**Task objective:** Reproduce the following data line for line without any changes.

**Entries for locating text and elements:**
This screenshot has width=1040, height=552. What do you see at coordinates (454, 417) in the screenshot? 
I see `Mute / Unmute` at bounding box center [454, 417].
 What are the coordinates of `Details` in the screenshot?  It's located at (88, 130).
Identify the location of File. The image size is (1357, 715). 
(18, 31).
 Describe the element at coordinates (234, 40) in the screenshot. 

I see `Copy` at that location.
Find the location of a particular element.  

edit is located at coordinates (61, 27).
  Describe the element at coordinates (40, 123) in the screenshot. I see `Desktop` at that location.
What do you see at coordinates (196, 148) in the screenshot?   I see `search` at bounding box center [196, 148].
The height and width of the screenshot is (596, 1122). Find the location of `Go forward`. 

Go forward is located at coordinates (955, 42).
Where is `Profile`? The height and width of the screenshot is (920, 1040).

**Response for this exercise:**
This screenshot has width=1040, height=552. What do you see at coordinates (454, 417) in the screenshot? 
I see `Mute / Unmute` at bounding box center [454, 417].
 What are the coordinates of `Details` in the screenshot?  It's located at (88, 130).
Identify the location of File. The image size is (1357, 715). 
(18, 31).
 Describe the element at coordinates (234, 40) in the screenshot. 

I see `Copy` at that location.
Find the location of a particular element.  

edit is located at coordinates (61, 27).
  Describe the element at coordinates (40, 123) in the screenshot. I see `Desktop` at that location.
What do you see at coordinates (196, 148) in the screenshot?   I see `search` at bounding box center [196, 148].
The height and width of the screenshot is (596, 1122). Find the location of `Go forward`. 

Go forward is located at coordinates (955, 42).
Where is `Profile`? The height and width of the screenshot is (920, 1040).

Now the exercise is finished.